Run for Boston 4-17 – A Facebook page designed to facilitate runs around the United States in solidarity with the Boston Marathon bombing victims. As of 5pm on April 17th, this Facebook page recorded nearly 20,000 likes.

Black Girls RUN! – A national group with more than 60 affiliate groups across the United States is dedicated to encouraging African-American women to develop and maintain a healthy lifestyle by promoting running and jogging for fitness. On April 15th the group launched Black Girls RUN! for Boston, a solidarity campaign called on its members to run/walk 26.2 minutes or 2.62 miles or 26.2 miles between April 16th and April 19th in support of the Boston Marathon bombing victims.

For Boston, We Run – A Facebook page where runners can post workouts that were completed in the honor and memory of those affected by the Boston Marathon bombings. As of 5pm on April 17th, there were 524  members of the For Boston, We Run Facebook page.

#runwithBoston – A Twitter hashtag designed to help runners find groups and races they can join in solidarity with the Boston Marathon bombing victims.

#runforBoston – A Twitter hashtag that enables runners to post the number of miles completed in support of the Boston Marathon runners, their families, the victims, the first responders and Bostonians in general. By 5pm on April 17th, more than 9,600 miles had been logged at #runforBoston.

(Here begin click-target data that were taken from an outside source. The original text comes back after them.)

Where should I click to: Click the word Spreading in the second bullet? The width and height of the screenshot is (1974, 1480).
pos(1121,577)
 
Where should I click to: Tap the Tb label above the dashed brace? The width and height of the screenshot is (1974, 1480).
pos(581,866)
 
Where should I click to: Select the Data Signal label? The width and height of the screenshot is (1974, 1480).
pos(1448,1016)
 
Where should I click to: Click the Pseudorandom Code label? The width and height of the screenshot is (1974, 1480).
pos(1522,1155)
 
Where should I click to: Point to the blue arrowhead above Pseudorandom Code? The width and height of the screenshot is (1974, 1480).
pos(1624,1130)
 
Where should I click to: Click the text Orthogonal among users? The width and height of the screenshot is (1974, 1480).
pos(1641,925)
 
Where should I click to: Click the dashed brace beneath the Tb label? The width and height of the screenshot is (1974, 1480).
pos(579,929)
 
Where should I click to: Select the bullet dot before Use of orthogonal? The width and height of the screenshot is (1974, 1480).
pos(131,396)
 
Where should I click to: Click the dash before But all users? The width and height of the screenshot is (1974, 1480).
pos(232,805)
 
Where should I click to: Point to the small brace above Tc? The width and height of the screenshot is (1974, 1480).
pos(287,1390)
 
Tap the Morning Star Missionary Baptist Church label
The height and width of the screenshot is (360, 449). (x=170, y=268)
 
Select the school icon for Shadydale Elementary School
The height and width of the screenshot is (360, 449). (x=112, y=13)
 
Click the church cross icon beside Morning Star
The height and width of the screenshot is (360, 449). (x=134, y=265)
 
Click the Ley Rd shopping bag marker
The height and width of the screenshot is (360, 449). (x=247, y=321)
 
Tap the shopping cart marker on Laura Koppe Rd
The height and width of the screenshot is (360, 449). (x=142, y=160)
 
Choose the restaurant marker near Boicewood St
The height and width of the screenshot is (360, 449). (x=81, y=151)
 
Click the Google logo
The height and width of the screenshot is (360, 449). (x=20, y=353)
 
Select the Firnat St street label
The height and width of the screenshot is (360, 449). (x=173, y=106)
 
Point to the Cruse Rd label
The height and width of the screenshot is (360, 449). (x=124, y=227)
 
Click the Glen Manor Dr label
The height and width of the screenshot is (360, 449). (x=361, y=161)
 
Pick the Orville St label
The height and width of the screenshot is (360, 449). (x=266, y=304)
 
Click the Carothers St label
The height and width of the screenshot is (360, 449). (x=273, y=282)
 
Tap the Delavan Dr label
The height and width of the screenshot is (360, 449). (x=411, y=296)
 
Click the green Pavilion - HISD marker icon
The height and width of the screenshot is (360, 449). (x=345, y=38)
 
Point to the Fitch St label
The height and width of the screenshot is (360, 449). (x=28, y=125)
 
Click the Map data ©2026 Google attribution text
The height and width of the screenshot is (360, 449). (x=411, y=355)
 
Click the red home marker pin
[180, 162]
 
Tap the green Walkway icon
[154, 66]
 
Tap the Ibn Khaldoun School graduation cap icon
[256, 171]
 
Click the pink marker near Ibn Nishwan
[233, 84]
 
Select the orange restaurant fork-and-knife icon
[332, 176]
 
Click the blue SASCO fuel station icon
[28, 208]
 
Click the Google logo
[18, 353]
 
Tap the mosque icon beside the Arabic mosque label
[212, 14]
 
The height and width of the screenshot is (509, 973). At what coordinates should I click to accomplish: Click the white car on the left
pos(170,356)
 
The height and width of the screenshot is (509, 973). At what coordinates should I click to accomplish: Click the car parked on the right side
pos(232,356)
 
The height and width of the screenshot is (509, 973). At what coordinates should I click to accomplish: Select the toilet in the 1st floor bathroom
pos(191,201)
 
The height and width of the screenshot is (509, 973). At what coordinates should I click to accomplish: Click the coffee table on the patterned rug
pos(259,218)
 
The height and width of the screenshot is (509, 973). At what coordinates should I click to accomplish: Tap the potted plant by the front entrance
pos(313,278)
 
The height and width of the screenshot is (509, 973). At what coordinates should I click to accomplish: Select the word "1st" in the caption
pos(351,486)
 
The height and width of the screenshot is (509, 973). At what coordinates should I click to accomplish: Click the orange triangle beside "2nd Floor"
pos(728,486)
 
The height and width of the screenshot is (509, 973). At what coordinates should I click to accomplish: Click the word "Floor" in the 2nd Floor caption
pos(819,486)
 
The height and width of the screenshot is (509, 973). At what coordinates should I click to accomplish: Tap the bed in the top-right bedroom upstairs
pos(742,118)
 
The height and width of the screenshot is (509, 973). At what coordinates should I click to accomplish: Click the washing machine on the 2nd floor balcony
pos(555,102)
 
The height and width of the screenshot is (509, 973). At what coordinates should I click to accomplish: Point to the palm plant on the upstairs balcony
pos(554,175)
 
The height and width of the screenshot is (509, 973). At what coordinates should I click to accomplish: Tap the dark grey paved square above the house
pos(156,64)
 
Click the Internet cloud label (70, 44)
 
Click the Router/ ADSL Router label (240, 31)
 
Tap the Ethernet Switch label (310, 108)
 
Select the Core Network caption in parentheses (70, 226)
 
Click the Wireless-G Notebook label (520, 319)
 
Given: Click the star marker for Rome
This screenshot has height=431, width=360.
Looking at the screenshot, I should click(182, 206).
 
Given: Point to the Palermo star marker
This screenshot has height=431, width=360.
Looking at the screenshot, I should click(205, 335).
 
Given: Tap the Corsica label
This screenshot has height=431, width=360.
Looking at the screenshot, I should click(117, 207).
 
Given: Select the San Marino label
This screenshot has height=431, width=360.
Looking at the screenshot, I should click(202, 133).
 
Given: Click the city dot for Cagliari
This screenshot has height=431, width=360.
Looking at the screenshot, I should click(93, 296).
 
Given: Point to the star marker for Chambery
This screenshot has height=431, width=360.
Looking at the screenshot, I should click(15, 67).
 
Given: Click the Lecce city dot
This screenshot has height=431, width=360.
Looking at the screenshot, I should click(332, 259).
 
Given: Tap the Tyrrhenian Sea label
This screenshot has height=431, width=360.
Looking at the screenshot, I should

#26Acts2 – A Twitter hashtag that encourages people to commit random acts of kindness in support of and solidarity with victims of the Boston Marathon bombings. Initially formulated as #26Acts and promoted by NBC National and International Correspondent Ann Curry in honor the Sandy Hook Elementary massacre victims, the hashtag revived and revised to #26Acts2. The Twitter hashtag and associated Facebook page, functions as a registry for people to record acts of kindness and generosity that are dedicated to the victims of the Boston bombings.

These efforts represent only a small number of actions and events that have been and will be organized by people seeking a vehicle through which they can express their sympathy, solidarity and sadness with the events that marred the 2013 Boston Marathon. In Ashland, OhioAtlantaChicagoDallasPhiladelphia,Portland, Oregon and numerous other cities and towns throughout the United States, solidarity runs and vigils have been organized for people far removed from the events of Boston to engage in expressions of unity and sympathy.

Such activism has long been decried as “Slacktivism” – a sort of ‘feel-good activism’ that offers emotional catharsis for individuals but ultimately fails to significantly engage the realities of tragic events. While there is certainly some validity to the slacktivism critique, it is often mired in a sanctimoneous conceptualization of what constitutes “real activism” and what constitutes “real effects”. Such critics are often to quick to simply deride the organization of community runs, the logging of miles on a website or the enactment of random acts of kindness and generosity described above as little more than meaningless expressions of egotism and narcissism.

However, what the slacktivism critique fails to recognize is that our increasingly interconnected world has effectively diminished many of the boundaries that previously separated our lived environments with a distant and disconnected “over there”. Instead, due in large part to a perpetual and persistent news cycle and the ubiquity of social media platforms and mobile devices, traumatic events happening hundreds and thousands of miles away are now part of our daily lives. In such an environment, people need, and will seek out, those avenues that enable them to feel a degree of agency and empowerment in moments of abject helplessness. With each new tragedy, such as the Boston Marathon bombings, social media will continue to offer an avenue for people from around the world to engage in actions that express sympathy and solidarity with victims in faraway places; and rather than criticizing these efforts as merely narcissistic or egotistic acts, it would be better to celebrate them as acts of compassionate humanity.